OTHER RESPONSIBILITIES

The VAT law enjoins all VFRS operators:

I. To keep basic standard records such as:

  • Sales Records
  • Invoices received and issued
  • VAT/NHIL account

II. To submit monthly VFRS returns to their Local Tax Office. Each return is to be submitted not later than the last working day of the month immediately following the month to which the return relates.

III. To pay the tax due to the GRA not later than the last working day of the month immediately following the accounting period to which a return relates.

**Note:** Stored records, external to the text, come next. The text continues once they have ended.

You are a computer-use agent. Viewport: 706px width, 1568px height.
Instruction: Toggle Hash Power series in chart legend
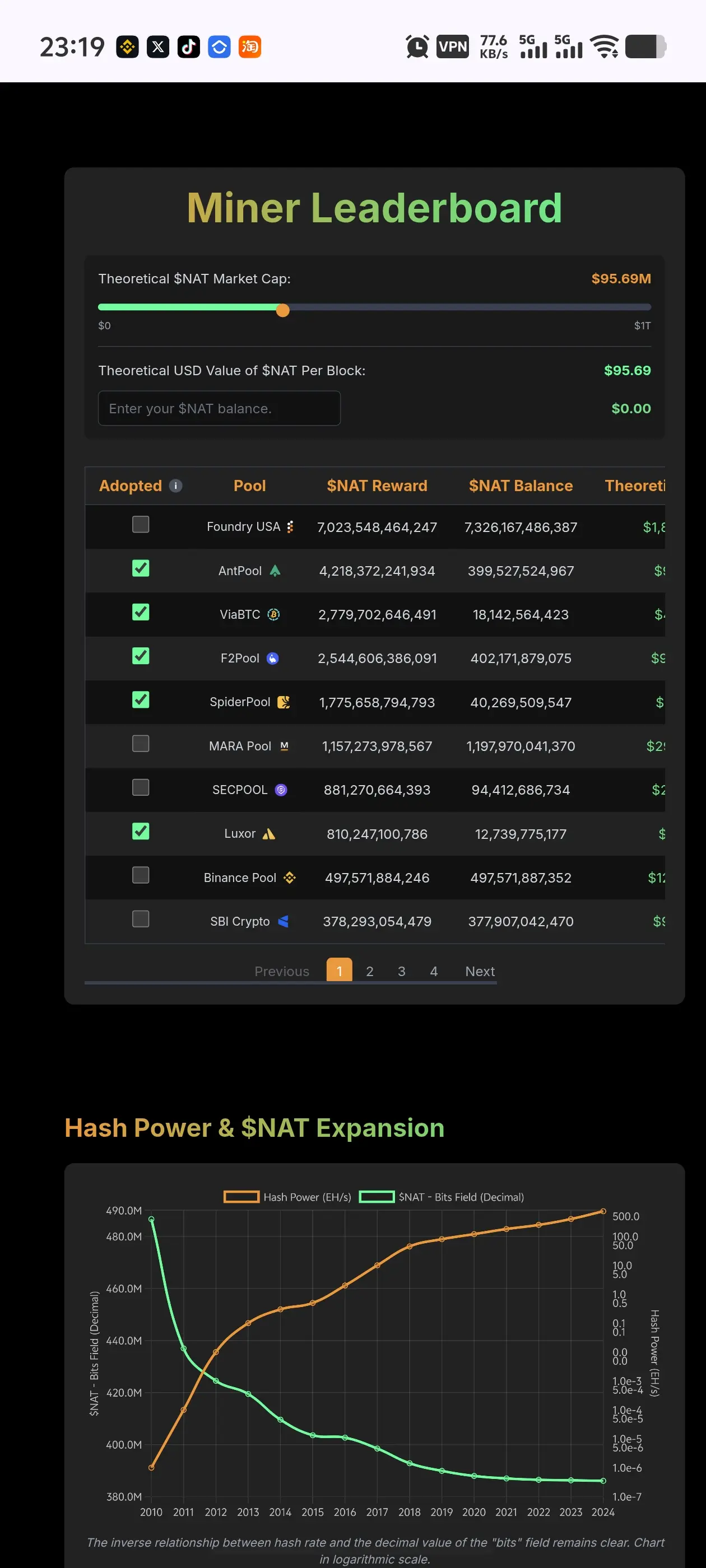pyautogui.click(x=288, y=1197)
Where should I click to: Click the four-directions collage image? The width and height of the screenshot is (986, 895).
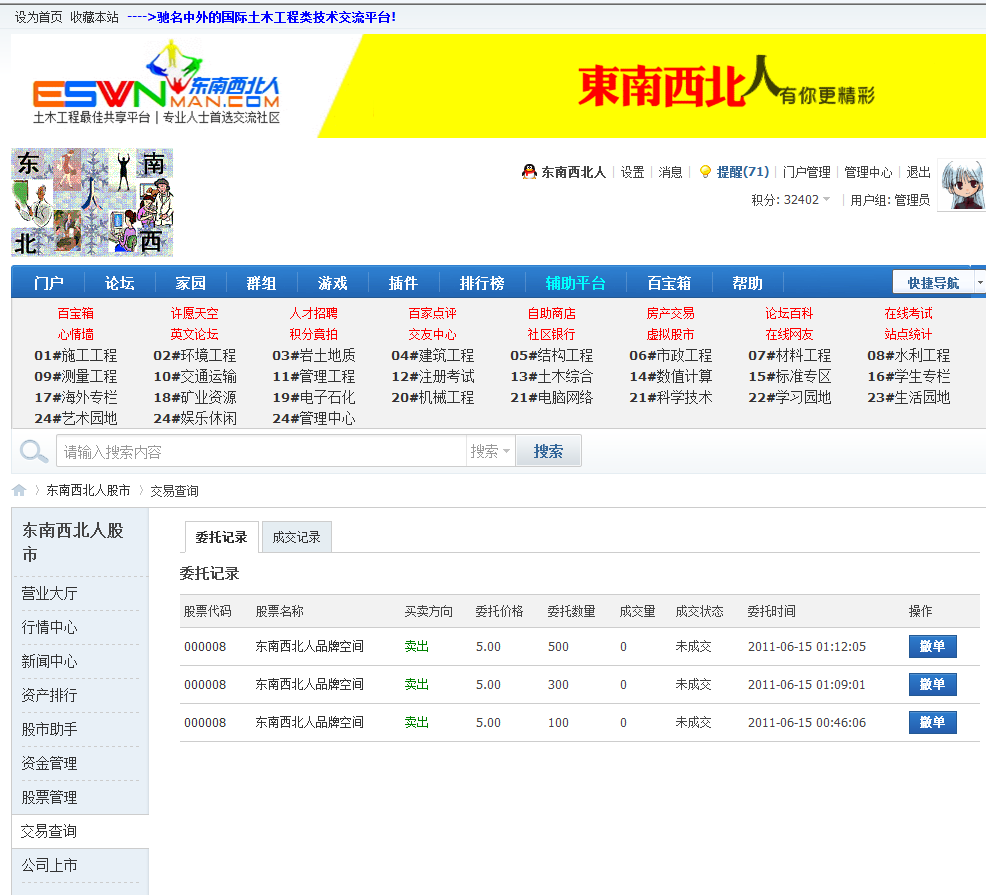(92, 203)
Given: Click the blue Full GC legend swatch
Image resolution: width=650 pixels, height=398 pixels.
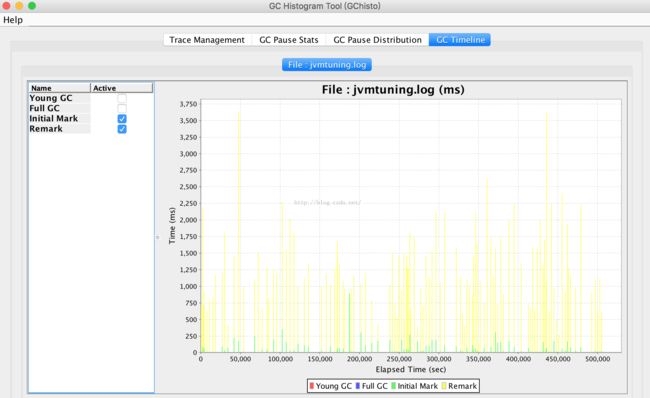Looking at the screenshot, I should pos(358,386).
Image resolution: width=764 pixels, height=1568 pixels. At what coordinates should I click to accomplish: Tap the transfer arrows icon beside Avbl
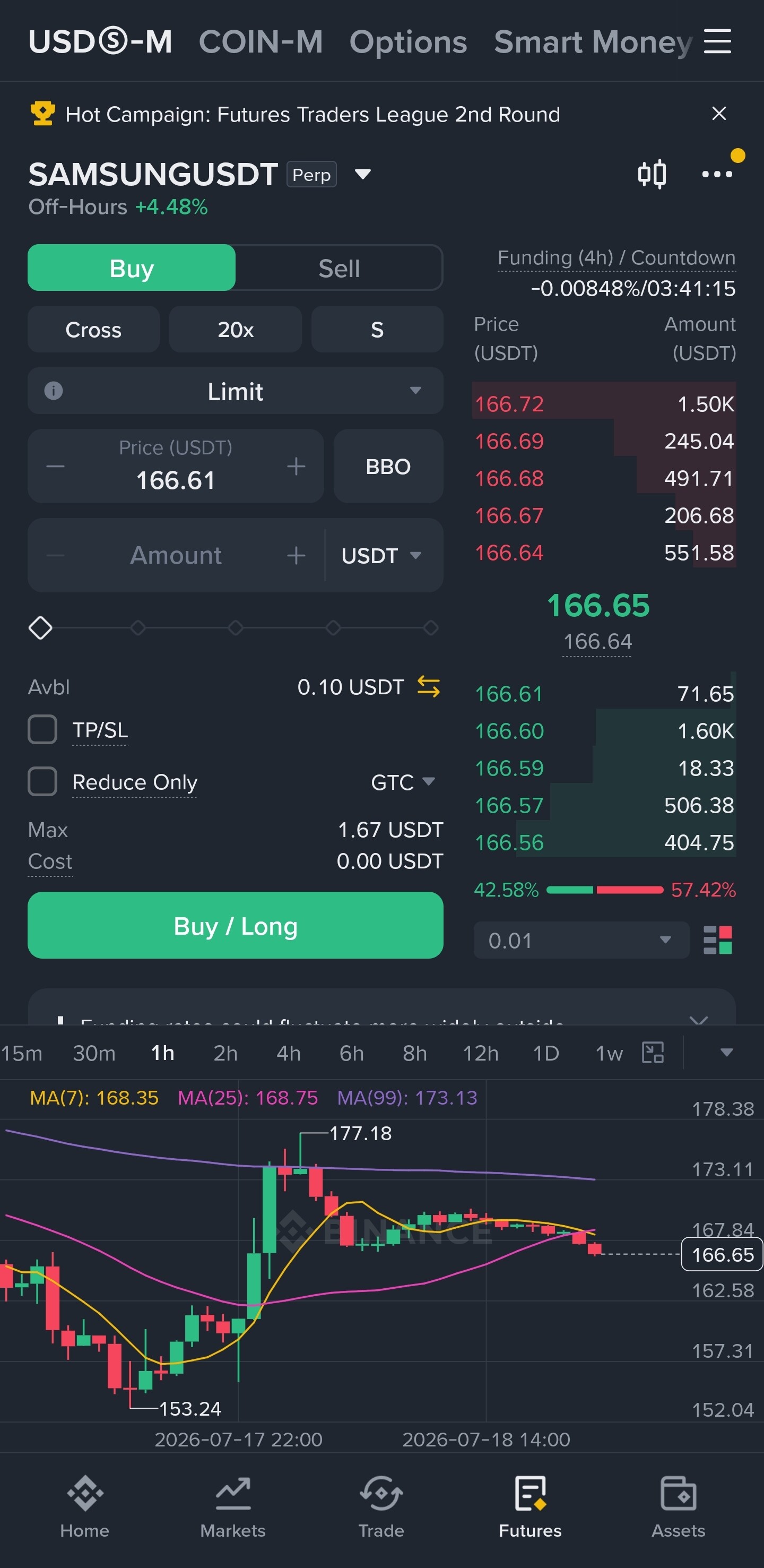(x=428, y=687)
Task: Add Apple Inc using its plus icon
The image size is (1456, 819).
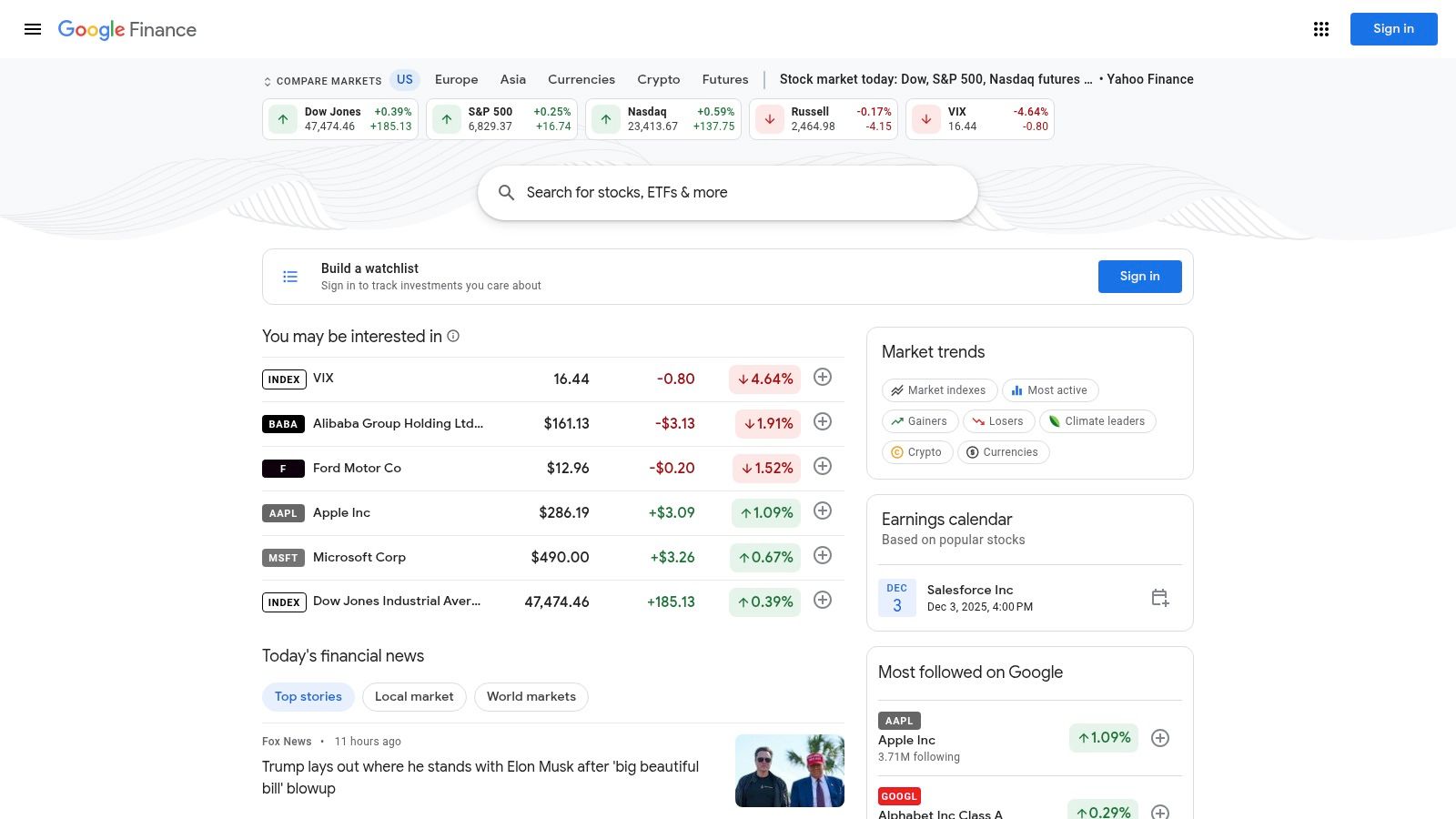Action: [x=822, y=511]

IV. To issue VFRS invoices for all transactions.

CREDIT BALANCE

Outstanding credit balances on the ledgers of the GRA which are mainly as a result of input taxes on unsold stocks of goods of persons migrating from the standard VAT scheme to VFRS shall be reversed since VFRS operators shall not take credit for input taxes.

Such credit will then have to be recovered as part of the VFRS operator’s cost build up to the selling prices of the unsold stocks of goods.

WHAT IF I HAVE AN OUTSTANDING VAT/NHIL LIABILITY TO HONOUR INSTEAD?

All outstanding VAT/NHIL liabilities of standard VAT scheme operators must be paid. Failure to do so will compel GRA to employ its normal debt recovery tools to recover such outstanding debts.

WHAT IF I HAVE OUTSTANDING VAT/NHIL RETURNS TO FILE?

All standard VAT scheme wholesalers and retailers who are to change over to VFRS but have outstanding VAT/NHIL returns to file are required to file all such outstanding returns for the periods preceding the months in which their status changes to VFRS operators.

WHAT ABOUT STOCKS OF OUTSTANDING VAT/NHIL INVOICE BOOKLET IN MY POSSESSION?

Persons whose status will change from standard VAT scheme operators to VFRS operators and who have in stock quantities of VAT/NHIL invoice booklets should do the following:

  • Fully used invoices – to be kept for audit purposes.
  • Unused invoices – to be retrieved and replaced with VFRS invoices at no cost to the taxpayer.
  • Partially used invoices – tax officers will cancel out the unused leaflets and booklets returned by taxpayers.

WHAT RESPONSIBILITIES DO I HAVE AS A CONSUMER?

It is the responsibility of the consumer to:

  • Pay the tax when supplied with goods by the VFRS operators and
  • Insist on taking a VFRS VAT/NHIL invoice for each taxable transaction.

Insisting on the invoice would ensure that taxes paid by the consumer to the VFRS operators of goods are in turn paid to the Government. This is because the amount of tax paid for each sale of goods by the VFRS operators would reflect on the duplicate and triplicate copies of the original invoice issued to the consumer. The duplicate and triplicate copies of each original invoice issued out to the consumer are by the VAT law, to be kept by the VFRS operators for inspection by Tax Officers.